Saturday, April 14, 2007
A Song You Need To Hear
Madman sent me the link to the latest single by my favorite new artist of this decade, Rufus Wainwright. The song is called Going To A Town and it is on his forthcoming album which will be out in May.
The Song and Video are incredible so just click that link.
By the way, in case you aren’t familiar with Rufus, he was born in the US and raised in the US and Canada and is the son of musicians Loudon Wainwright III and Kate McGarrigle. As far as I’m concerned he is the songwriter of his generation. I have all 4 of his CD’s and have seen him in concert twice (plus a Move-On gig here in NY) and he is the real friggin’ deal.
Can’t wait to hear your comments.
Friday, April 13, 2007
"Ho" Will Get You Fired But "Faggot" is A-OK
So the Imus thing has played out quickly and he has been exiled from the airwaves. As a gay man it tells me yet again that i’m not an equal citizen of this country even though my gay brethren and i pay higher taxes (without the marriage deduction) than everyone else.
Ann Coulter can call John Edwards (or anyone she likes for that matter) a faggot and only lose 4% of her newspaper outlets. Don Imus doesn’t even use the N word and loses his livelihood so I can only surmise that all people as well as all minorities are not equal in America.
You can still be fired in 33 states in the USA just for being gay, we have no job protection and most states either have anti-gay legislation on their books or are drafting some this session. It’s a good day for one minority but for me it is still the back of the bus.

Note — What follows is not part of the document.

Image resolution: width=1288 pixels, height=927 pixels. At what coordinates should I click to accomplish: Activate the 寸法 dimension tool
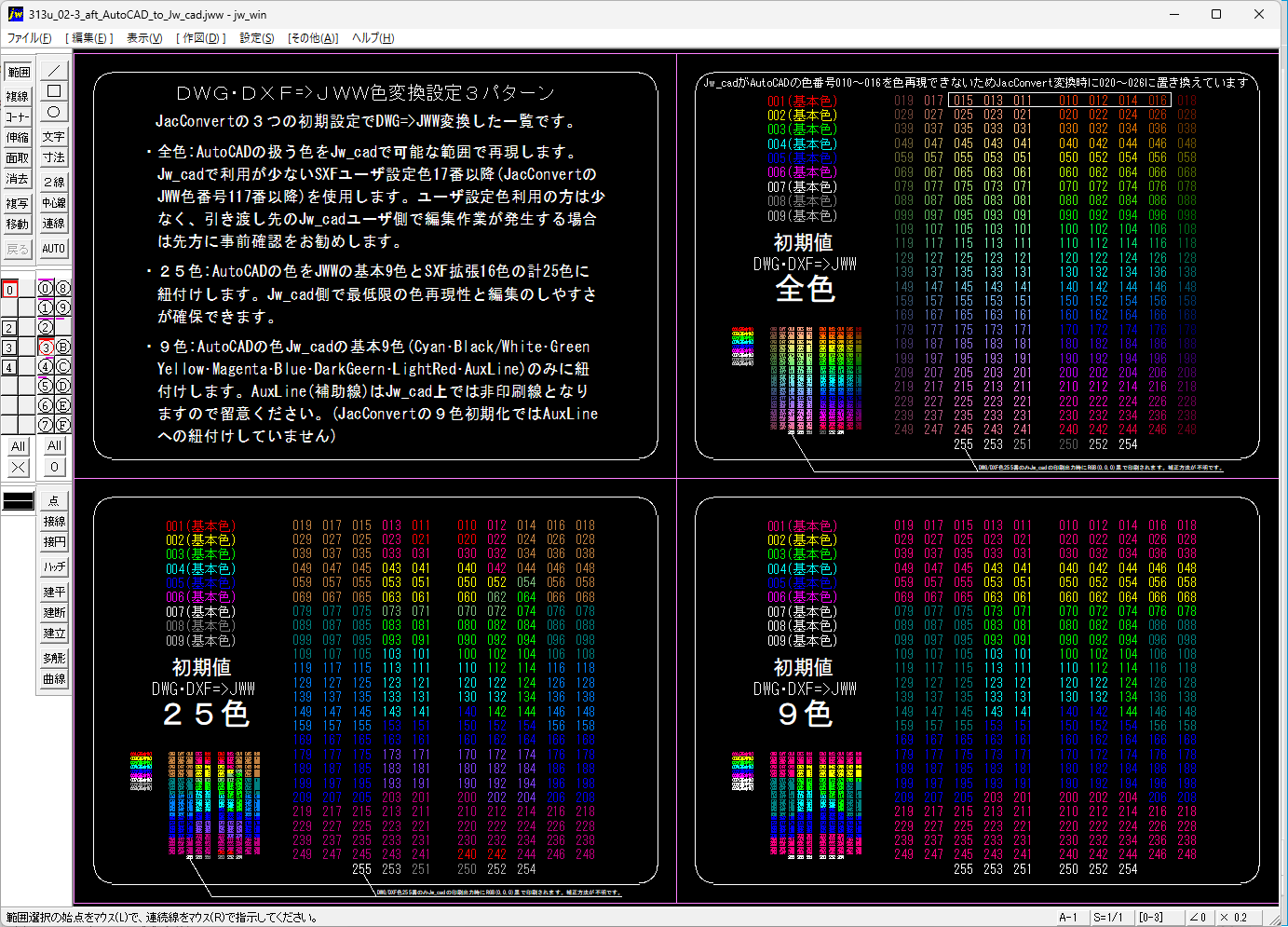(54, 157)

Ms. Coulter and her homophobic coterie won’t be run out of town soon enough to suit me but for the moment there isn’t much of a posse chasing them. Instead they are cashing in some mighty big checks from the powers that be for spreading their hate-filled manure.
Wednesday, April 11, 2007
The Meat Grinder is now a Mobius Strip
While the media circle-jerks over Imus and a dead stripper’s baby daddy and now again the Duke clusterfuck, the Pentagon has decided that military isn’t quite broken enough, so it’s time for to make sure that soldiers, airmen, sailors and marines being used in our criminal wars stay there even longer.
The Pentagon will lengthen tours of duty for all active-duty Army units in Iraq to 15 months from the current 12 months as the military struggles to supply enough troops for the conflict, two defense officials said Wednesday.

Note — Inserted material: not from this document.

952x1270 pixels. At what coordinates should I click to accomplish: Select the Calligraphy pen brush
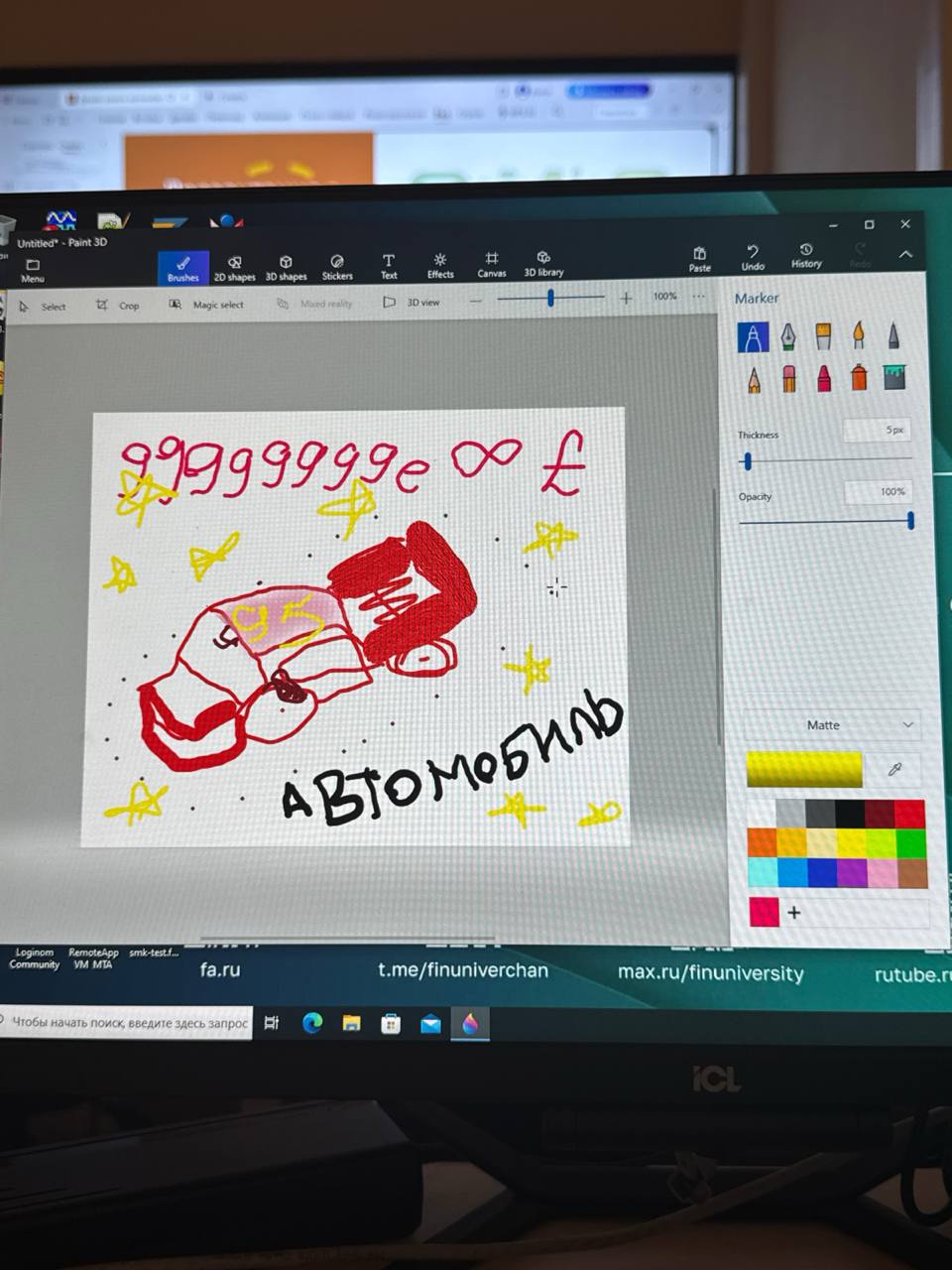tap(788, 337)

Defense Secretary Robert Gates planned to announce the decision Wednesday afternoon, said the officials, who spoke on condition of anonymity because they were not authorized to speak on the record.

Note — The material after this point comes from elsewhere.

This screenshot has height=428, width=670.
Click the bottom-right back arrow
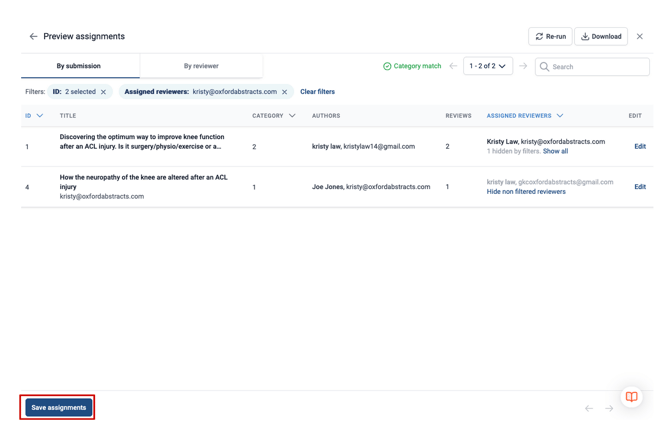[589, 408]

This means more casualties: dead, maimed, spiritually crushed, more divorces, more broken homes, another generation of homeless vets, more hatred and fear and needless blood and waste. The meat grinder is fed back into itself, no escape.
The Democrats have made it clear they will continue to keep feeding fresh meat into Butcher Bush’s slaughterhouse, as it becomes increasingly clear that his escalation is more than twice as big as the initial numbers promised by the Liar in Chief.
The military, after all, is merely a toy to be played with, disgarded ... after all, daddy and his friends have always bought more after the sociopath princeling blew them up with firecrackers. He’s decided for all of us that his megalomaniacal crusade will proceed apace, and no one is going to say otherwise, not that the so-called opposition will stand in the way of the current wars, let alone the next one.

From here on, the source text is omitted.